Белая сорочка его была слегка расстёгнута на горле, заставив Люпина вознегодовать ещё больше, когда он это увидел, огибая гостевое кресло, так как стояло оно на пути к ректорскому месту.
– Я тебя умоляю, сын. Избавь меня от этой твоей паранойи… – бросил нежданный гость с притворно-молящей интонацией в голосе.
– Избавь меня от своего общества и поскорее, – проронил Люпин, негодуя. – Я думал, после нашего последнего разговора я тебя никогда не увижу.
– Изначально, так и планировалось, вот только…
– Только?
– Только ты куда-то дел дочку магистра Криди, чем сильно его разозлил. И уж поверь, обычными угрозами можешь не отделаться.
– И почему я не удивлён? – С этими словами ректор, наконец, занял своё место во главе стола и немного расслабился. Потому как речь сейчас пойдёт не о нём и не о родственных связях с ван Роузами, которых у Люпина, как оказалось, не было. После долгих ультимативных расспросов, чуть было не окончившихся дракой, Раймонд сознался в преступлении, которое совершил.
– Итак, что ты мне ответишь на это?
– Я ничего с ней не делал. – Люпин скрипнул зубами, стараясь удержаться от ругани, которую никому не позволял, а себе и подавно. Правда, в ту ночь, всё-таки выразился пару раз, из-за чего теперь тихонько страдал.
– А моя трость говорит, что это не так… – Раймонд нахмурился. Его лицо приобрело серьёзное выражение. – Так магистр прав? Это был ты?
– Я ничего с ней не делал! – Сын вначале вознегодовал. Но память услужливо подсказала о ночном рандеву в его кровати, когда Эстебана очутилась в его комнате, будучи одетой в одну ночную сорочку. Лёгкий страх быть уличённым в преступлении, которого не совершал, всколыхнулся внутри, прежде чем исчезнуть. У Люпина был свидетель – его сестра, хоть и не родная. Правда, потом она ушла спать…
– Ещё раз повторяю… – ван Роуз-старший начал повышать голос, как какой-то дознаватель: – Что ты с ней сделал?!
– Я не причастен к её исчезновению, – морщась, перефразировал ректор.
Сменив гнев на милость, отец смешался:
– Ты говоришь правду, но тогда что же произошло? Ты её не убивал, но сделал с ней что-то, и это что-то явно выходит за рамки приличия, раз не хочешь делиться подробностями. Я прав?
– Нет! – отрицал Люпин со всей горячностью в голосе.
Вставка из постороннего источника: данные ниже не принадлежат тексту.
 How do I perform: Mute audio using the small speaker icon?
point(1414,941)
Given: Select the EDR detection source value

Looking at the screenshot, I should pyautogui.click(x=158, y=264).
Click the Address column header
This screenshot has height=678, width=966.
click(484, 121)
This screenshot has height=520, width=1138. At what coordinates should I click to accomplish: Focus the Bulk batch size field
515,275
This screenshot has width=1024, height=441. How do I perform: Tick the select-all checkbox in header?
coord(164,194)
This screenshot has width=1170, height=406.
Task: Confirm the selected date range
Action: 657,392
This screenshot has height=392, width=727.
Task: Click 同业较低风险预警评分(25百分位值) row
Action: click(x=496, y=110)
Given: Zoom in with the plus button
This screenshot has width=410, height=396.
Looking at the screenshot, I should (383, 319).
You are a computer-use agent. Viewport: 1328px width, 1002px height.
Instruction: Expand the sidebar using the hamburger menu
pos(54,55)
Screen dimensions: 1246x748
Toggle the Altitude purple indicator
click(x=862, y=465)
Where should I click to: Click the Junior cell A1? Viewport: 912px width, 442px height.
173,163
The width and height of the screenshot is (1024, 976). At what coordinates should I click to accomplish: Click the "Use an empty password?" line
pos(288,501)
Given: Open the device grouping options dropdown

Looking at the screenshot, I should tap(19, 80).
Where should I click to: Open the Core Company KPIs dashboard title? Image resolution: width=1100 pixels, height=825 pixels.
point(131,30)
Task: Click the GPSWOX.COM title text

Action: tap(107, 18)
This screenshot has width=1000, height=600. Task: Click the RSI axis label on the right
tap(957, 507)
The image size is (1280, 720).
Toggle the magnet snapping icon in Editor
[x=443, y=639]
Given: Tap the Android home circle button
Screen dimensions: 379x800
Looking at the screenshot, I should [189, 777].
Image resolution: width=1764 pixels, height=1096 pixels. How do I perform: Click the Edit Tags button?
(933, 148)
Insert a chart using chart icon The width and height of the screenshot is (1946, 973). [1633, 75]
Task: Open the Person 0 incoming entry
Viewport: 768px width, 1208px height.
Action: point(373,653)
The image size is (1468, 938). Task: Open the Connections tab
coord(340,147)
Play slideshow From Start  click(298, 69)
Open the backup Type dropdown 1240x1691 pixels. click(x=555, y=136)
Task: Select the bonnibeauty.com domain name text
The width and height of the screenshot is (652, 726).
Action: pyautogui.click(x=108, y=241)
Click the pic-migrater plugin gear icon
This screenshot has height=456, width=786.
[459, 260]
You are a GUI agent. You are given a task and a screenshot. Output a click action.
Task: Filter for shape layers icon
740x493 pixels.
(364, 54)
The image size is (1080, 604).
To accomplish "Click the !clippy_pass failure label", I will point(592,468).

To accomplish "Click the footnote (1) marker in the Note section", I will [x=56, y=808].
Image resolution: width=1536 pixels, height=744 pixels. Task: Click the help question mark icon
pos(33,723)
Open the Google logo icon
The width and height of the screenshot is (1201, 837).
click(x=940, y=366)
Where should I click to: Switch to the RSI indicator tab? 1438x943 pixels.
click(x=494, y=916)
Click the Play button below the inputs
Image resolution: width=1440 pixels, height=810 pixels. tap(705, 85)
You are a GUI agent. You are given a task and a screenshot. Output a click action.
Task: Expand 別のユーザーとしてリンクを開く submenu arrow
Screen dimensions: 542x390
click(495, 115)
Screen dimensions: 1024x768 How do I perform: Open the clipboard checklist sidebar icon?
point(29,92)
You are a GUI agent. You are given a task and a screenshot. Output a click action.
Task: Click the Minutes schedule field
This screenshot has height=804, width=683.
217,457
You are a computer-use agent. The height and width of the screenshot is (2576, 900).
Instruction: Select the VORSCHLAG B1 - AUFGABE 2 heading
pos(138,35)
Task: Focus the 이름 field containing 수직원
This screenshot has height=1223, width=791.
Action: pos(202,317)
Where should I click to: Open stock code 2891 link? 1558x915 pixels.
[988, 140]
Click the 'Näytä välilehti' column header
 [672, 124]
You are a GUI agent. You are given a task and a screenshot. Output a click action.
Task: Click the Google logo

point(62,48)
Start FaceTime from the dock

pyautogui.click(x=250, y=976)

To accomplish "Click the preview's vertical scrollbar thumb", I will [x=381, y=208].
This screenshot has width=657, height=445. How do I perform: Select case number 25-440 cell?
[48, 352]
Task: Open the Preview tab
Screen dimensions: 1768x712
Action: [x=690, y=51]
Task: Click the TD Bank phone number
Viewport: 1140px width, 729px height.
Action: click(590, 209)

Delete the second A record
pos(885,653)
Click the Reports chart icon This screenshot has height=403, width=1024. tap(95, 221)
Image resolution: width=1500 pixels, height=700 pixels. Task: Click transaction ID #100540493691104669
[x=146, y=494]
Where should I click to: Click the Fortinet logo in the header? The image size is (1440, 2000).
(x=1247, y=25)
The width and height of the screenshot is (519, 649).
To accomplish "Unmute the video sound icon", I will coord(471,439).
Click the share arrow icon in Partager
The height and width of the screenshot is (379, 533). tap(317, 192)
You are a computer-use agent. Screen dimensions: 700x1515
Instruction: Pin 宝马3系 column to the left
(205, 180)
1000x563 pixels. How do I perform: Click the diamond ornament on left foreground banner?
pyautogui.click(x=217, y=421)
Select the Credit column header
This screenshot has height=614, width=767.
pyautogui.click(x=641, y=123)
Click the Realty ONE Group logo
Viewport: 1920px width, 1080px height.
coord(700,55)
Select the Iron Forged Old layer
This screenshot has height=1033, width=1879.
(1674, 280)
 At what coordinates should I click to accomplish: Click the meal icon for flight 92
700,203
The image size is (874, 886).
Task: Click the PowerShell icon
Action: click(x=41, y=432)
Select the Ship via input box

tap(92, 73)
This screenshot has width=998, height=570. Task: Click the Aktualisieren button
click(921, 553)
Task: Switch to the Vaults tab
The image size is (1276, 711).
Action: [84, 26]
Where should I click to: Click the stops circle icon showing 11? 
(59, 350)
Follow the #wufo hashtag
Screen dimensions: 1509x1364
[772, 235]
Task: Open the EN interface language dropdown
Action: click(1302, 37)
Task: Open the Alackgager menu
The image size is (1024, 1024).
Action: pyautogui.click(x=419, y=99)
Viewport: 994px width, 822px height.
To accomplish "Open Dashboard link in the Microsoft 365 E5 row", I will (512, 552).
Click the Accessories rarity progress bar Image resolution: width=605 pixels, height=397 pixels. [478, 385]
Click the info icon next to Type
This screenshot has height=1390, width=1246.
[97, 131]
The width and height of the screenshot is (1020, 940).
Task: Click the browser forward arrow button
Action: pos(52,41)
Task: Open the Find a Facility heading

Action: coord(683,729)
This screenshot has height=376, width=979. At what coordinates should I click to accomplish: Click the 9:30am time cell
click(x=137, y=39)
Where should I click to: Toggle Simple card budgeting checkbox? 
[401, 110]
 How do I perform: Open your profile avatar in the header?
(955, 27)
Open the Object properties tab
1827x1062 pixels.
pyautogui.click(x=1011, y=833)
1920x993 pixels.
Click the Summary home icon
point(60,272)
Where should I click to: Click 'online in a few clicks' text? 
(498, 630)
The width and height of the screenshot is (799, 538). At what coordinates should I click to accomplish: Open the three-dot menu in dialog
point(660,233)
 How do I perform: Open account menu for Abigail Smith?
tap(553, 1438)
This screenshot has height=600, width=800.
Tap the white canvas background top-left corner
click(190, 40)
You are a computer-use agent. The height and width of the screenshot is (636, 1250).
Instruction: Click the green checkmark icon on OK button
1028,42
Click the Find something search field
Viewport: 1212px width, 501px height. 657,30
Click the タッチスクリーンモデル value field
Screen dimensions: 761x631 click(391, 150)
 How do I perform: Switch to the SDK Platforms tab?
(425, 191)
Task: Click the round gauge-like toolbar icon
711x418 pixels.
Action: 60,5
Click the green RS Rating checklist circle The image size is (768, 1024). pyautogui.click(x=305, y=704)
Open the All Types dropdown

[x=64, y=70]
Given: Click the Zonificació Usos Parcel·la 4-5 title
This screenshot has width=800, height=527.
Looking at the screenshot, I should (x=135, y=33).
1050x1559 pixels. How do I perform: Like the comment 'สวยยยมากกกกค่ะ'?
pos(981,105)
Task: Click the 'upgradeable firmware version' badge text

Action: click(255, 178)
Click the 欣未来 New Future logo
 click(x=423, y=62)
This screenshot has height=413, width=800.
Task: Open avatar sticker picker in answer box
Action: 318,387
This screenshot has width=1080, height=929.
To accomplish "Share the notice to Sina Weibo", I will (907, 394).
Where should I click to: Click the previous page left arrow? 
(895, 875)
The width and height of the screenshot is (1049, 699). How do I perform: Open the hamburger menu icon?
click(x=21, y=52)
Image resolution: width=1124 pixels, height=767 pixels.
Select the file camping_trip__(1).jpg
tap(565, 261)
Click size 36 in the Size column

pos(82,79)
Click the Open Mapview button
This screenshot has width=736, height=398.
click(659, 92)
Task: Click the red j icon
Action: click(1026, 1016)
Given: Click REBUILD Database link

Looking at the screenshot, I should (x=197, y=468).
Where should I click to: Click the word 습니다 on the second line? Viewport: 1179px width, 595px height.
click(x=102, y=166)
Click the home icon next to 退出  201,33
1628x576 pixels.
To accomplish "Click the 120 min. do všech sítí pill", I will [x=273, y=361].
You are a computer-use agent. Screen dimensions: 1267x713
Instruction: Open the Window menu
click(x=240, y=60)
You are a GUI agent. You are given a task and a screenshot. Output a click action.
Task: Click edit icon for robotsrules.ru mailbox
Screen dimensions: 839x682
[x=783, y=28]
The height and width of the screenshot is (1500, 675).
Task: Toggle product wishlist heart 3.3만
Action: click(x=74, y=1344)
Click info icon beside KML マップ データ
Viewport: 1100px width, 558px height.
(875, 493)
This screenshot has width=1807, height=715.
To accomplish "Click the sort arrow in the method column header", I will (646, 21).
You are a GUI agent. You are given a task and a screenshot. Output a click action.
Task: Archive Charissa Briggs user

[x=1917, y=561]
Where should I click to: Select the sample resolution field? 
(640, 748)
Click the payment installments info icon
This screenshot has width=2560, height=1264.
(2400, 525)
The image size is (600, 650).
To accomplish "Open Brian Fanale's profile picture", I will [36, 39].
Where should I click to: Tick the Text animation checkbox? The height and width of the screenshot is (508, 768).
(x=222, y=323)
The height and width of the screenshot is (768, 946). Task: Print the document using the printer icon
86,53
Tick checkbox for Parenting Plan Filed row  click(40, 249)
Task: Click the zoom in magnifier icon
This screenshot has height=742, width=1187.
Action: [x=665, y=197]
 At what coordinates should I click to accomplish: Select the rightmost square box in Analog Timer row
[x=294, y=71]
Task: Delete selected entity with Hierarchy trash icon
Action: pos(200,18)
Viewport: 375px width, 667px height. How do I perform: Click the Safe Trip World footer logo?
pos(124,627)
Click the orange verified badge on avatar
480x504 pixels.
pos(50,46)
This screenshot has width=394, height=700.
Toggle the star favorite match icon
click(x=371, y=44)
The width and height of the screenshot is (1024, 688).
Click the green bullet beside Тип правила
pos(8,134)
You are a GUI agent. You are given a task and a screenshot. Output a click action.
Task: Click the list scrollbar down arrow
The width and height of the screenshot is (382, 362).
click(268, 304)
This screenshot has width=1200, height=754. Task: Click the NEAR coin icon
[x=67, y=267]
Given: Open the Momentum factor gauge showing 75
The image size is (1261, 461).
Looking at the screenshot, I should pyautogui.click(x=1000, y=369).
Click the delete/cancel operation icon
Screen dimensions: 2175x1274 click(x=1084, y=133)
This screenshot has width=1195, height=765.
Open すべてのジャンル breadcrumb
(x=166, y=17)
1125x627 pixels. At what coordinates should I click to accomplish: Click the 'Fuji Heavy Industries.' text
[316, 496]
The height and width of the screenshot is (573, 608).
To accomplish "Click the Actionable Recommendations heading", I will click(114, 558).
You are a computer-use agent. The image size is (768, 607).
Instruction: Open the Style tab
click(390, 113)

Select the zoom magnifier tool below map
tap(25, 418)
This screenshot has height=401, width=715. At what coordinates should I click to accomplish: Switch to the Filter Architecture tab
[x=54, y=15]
Его самообладанию пришёл тихий и беспощадный конец. – И вообще, ты мне не отец! Не понимаю, с какой стати тебя интересуют, я подчёркиваю, мои проблемы?
– Ах, вот как? Твои проблемы? – тихонько вознегодовал Раймонд. – Положение в обществе тебе нравится, фамилия, деньги, роскошь, любимая работа… – в этот раз он не стал оправдываться, а сразу начал с козырей. – Или ты хочешь сказать, что с радостью бы со всем этим расстался и родился незаурядным сыном портнихи? А может быть, и судомойки одного из трактиров, где даже гоблины брезгуют останавливаться, а?
Последние слова ненастоящего отца возымели на Люпина поразительный эффект. Хоть они и оскорбляли его чувства, однако напомнили о попытке кражи семейного артефакта.
– Я тебе ответил, – проворчал ректор. – А теперь твой черёд. Что ты знаешь об опаловой броши, и какие свойства она может передавать, если её проглотить?
Смена настроения сына ван Роузов, каковым его по-прежнему считали все без исключения, заставила магистра Тёмного ордена опешить и приоткрыть от изумления рот.
– Так она его проглотила? – сделал он подобный вывод. – Хочешь сказать, Эстебана задохнулась, проглотив опаловую брошь? Наш родовой артефакт?
– При чём здесь Эстебана? – отмахнулся Люпин. – Кошка моя, Бусинка. Я нашёл брошь в её кишках.
Раймонд откинулся на спинку кресла и будто захмелел без вина. Мотнул головой, приводя сумбурные мысли в порядок, и проронил твёрдо:
– Я хочу знать всё, что касается этой Бусинки, опаловой броши и Эстебаны Криди. Говори.